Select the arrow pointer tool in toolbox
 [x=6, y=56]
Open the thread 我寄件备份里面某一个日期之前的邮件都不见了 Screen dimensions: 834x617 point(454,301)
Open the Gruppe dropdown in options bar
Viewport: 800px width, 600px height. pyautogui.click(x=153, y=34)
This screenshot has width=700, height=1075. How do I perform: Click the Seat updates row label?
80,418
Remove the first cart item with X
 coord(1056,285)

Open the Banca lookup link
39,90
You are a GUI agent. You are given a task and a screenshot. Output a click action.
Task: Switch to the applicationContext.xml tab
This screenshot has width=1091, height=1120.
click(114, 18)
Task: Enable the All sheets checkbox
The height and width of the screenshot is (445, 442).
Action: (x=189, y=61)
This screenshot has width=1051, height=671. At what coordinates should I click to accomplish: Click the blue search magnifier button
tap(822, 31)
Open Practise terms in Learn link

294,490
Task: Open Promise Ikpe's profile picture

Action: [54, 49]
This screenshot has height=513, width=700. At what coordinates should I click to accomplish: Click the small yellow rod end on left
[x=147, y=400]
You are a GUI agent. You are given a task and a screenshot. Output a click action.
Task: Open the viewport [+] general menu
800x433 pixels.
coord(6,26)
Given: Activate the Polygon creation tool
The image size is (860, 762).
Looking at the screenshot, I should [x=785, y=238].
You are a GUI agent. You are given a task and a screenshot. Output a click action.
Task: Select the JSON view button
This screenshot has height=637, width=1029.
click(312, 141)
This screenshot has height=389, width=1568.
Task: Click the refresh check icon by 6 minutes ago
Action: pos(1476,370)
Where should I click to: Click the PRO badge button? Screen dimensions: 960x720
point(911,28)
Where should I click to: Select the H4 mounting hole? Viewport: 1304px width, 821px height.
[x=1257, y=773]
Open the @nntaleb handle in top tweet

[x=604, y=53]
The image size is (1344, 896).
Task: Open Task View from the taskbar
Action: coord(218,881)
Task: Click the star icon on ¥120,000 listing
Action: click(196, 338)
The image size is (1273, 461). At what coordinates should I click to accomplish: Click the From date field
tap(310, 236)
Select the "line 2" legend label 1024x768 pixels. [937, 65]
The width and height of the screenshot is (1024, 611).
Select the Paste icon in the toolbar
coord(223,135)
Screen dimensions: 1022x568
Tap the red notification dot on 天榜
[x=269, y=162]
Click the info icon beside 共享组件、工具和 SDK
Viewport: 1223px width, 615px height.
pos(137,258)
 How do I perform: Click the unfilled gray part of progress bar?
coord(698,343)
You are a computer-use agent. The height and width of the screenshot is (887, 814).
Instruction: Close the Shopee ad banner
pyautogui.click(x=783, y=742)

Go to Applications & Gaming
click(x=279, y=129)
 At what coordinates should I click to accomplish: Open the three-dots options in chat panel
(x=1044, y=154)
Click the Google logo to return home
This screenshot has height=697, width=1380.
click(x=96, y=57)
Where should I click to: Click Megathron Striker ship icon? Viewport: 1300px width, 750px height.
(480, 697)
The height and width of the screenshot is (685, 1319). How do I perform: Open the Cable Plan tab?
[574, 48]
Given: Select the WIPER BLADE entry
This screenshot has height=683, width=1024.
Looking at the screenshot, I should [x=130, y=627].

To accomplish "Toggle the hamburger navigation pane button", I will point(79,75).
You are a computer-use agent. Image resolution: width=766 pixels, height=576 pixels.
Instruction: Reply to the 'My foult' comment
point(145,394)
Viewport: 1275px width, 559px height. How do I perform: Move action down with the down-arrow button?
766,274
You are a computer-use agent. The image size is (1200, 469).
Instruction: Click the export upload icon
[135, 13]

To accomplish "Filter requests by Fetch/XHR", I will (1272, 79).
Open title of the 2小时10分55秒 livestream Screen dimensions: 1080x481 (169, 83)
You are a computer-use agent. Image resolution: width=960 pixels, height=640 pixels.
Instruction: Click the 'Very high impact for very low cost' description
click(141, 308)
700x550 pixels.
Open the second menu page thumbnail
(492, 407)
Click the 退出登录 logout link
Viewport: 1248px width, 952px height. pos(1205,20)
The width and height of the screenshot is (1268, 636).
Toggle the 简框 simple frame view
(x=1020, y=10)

◆ Prompt: Output the whole listing word for word.

◆ Written solution:
Select the arrow pointer tool in toolbox
 [x=6, y=56]
Open the thread 我寄件备份里面某一个日期之前的邮件都不见了 Screen dimensions: 834x617 point(454,301)
Open the Gruppe dropdown in options bar
Viewport: 800px width, 600px height. pyautogui.click(x=153, y=34)
This screenshot has width=700, height=1075. How do I perform: Click the Seat updates row label?
80,418
Remove the first cart item with X
 coord(1056,285)

Open the Banca lookup link
39,90
You are a GUI agent. You are given a task and a screenshot. Output a click action.
Task: Switch to the applicationContext.xml tab
This screenshot has width=1091, height=1120.
click(114, 18)
Task: Enable the All sheets checkbox
The height and width of the screenshot is (445, 442).
Action: (x=189, y=61)
This screenshot has width=1051, height=671. At what coordinates should I click to accomplish: Click the blue search magnifier button
tap(822, 31)
Open Practise terms in Learn link

294,490
Task: Open Promise Ikpe's profile picture

Action: [54, 49]
This screenshot has height=513, width=700. At what coordinates should I click to accomplish: Click the small yellow rod end on left
[x=147, y=400]
You are a GUI agent. You are given a task and a screenshot. Output a click action.
Task: Open the viewport [+] general menu
800x433 pixels.
coord(6,26)
Given: Activate the Polygon creation tool
The image size is (860, 762).
Looking at the screenshot, I should [x=785, y=238].
You are a GUI agent. You are given a task and a screenshot. Output a click action.
Task: Select the JSON view button
This screenshot has height=637, width=1029.
click(312, 141)
This screenshot has height=389, width=1568.
Task: Click the refresh check icon by 6 minutes ago
Action: pos(1476,370)
Where should I click to: Click the PRO badge button? Screen dimensions: 960x720
point(911,28)
Where should I click to: Select the H4 mounting hole? Viewport: 1304px width, 821px height.
[x=1257, y=773]
Open the @nntaleb handle in top tweet

[x=604, y=53]
The image size is (1344, 896).
Task: Open Task View from the taskbar
Action: coord(218,881)
Task: Click the star icon on ¥120,000 listing
Action: click(196, 338)
The image size is (1273, 461). At what coordinates should I click to accomplish: Click the From date field
tap(310, 236)
Select the "line 2" legend label 1024x768 pixels. [937, 65]
The width and height of the screenshot is (1024, 611).
Select the Paste icon in the toolbar
coord(223,135)
Screen dimensions: 1022x568
Tap the red notification dot on 天榜
[x=269, y=162]
Click the info icon beside 共享组件、工具和 SDK
Viewport: 1223px width, 615px height.
pos(137,258)
 How do I perform: Click the unfilled gray part of progress bar?
coord(698,343)
You are a computer-use agent. The height and width of the screenshot is (887, 814).
Instruction: Close the Shopee ad banner
pyautogui.click(x=783, y=742)

Go to Applications & Gaming
click(x=279, y=129)
 At what coordinates should I click to accomplish: Open the three-dots options in chat panel
(x=1044, y=154)
Click the Google logo to return home
This screenshot has height=697, width=1380.
click(x=96, y=57)
Where should I click to: Click Megathron Striker ship icon? Viewport: 1300px width, 750px height.
(480, 697)
The height and width of the screenshot is (685, 1319). How do I perform: Open the Cable Plan tab?
[574, 48]
Given: Select the WIPER BLADE entry
This screenshot has height=683, width=1024.
Looking at the screenshot, I should [x=130, y=627].

To accomplish "Toggle the hamburger navigation pane button", I will point(79,75).
You are a computer-use agent. Image resolution: width=766 pixels, height=576 pixels.
Instruction: Reply to the 'My foult' comment
point(145,394)
Viewport: 1275px width, 559px height. How do I perform: Move action down with the down-arrow button?
766,274
You are a computer-use agent. The image size is (1200, 469).
Instruction: Click the export upload icon
[135, 13]

To accomplish "Filter requests by Fetch/XHR", I will (1272, 79).
Open title of the 2小时10分55秒 livestream Screen dimensions: 1080x481 (169, 83)
You are a computer-use agent. Image resolution: width=960 pixels, height=640 pixels.
Instruction: Click the 'Very high impact for very low cost' description
click(141, 308)
700x550 pixels.
Open the second menu page thumbnail
(492, 407)
Click the 退出登录 logout link
Viewport: 1248px width, 952px height. pos(1205,20)
The width and height of the screenshot is (1268, 636).
Toggle the 简框 simple frame view
(x=1020, y=10)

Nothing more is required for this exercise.